Нам же не на чем было особенно долго задерживаться, и белорусская проза все время рвалась вперед самой себя. И достигла нынешней стилевой разветвленности, многогранности, раскованности.
Однако и это качество, достигнутое нашей прозой, не абсолютно. Если начать только эксплуатировать его, не разыскивая с той же интенсивностью новые пути и возможности, «многогранность», «разветвленноеть» тоже может стать мнимой, лишь имитацией.
Но мы уже далеко ушли от Горецкого.
Вместе с Якубом Коласом Максим Горецкий особенно много сделал, чтобы молодая белорусская проза проложила свою тропу к тому «большаку», на котором — всемирное движение литератур, и чтобы смогла она взойти, подняться на ту центральную «магистраль».
Есть много общего в таланте Горецкого с Коласом. Как раз в смысле многогранности их прозы.
Я. Колас и лирик в прозе, если к этому вынуждает настроение вещи, но он же и по-народному грубоватый бытописатель — примеров в его ранней прозе достаточно.
И вдруг — «Молодой дубок», где уже современный, «серьезный» психологический анализ. А если нужно — и потребность такая возникает часто у Я. Коласа, — перед нами мудрый в своей простоте философ («Сказки жизни»).
И в то же время Колас-прозаик един во всех произведениях. Да только не одноцветно един. Единство синтеза — вот о чем речь. Самый «простой» и «естественный» цвет — дневной свет, на самом деле является синтезом, единством богатого спектра самых разных цветов.

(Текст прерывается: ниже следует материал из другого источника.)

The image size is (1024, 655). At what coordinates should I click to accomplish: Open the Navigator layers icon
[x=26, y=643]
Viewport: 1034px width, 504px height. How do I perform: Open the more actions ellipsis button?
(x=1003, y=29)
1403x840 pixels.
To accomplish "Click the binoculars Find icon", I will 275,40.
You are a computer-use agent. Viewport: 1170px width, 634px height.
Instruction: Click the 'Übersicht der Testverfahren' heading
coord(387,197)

Максим Горецкий начал с тем же стремлением к многокрасочности. В этом был его талант. Однако значили что-то и требования, которые сами исторические условия предъявили развитию белорусской прозы.
О чем мы говорили выше.
Безусловно, ощущается в произведениях М. Горецкого и это — сознательная попытка выполнять хотя бы часть работы того «белоруса-Гоголя», о котором грустил М. Горецкий в статье за 1914 г. «Мысли и размышления». («А белорусы никого не имеют, пусть у них будет хоть Янка Купала!» —сказано это Купалой было не только о себе и не только от своего имени.)
И мы находим «белоруса-Гоголя» в произведениях М. Горецкого. Особенно в ранних его произведениях 1912—1914 гг.
«Пришла пора Янке помирать, а не покидает душа тело за колдовство его. Муки непомерные, страхи великие...
На крыше: «Скреб-скреб...» Скребется, словно кот неугомонный-вороватый... Лезет, разгребает солому...
Непрестанно скребется когтями, беспрерывно грызет острыми зубами, резцами-шильцами...
— Стреляйте из моего дедовского заклятого ружья по крыше,— хрипит колдун.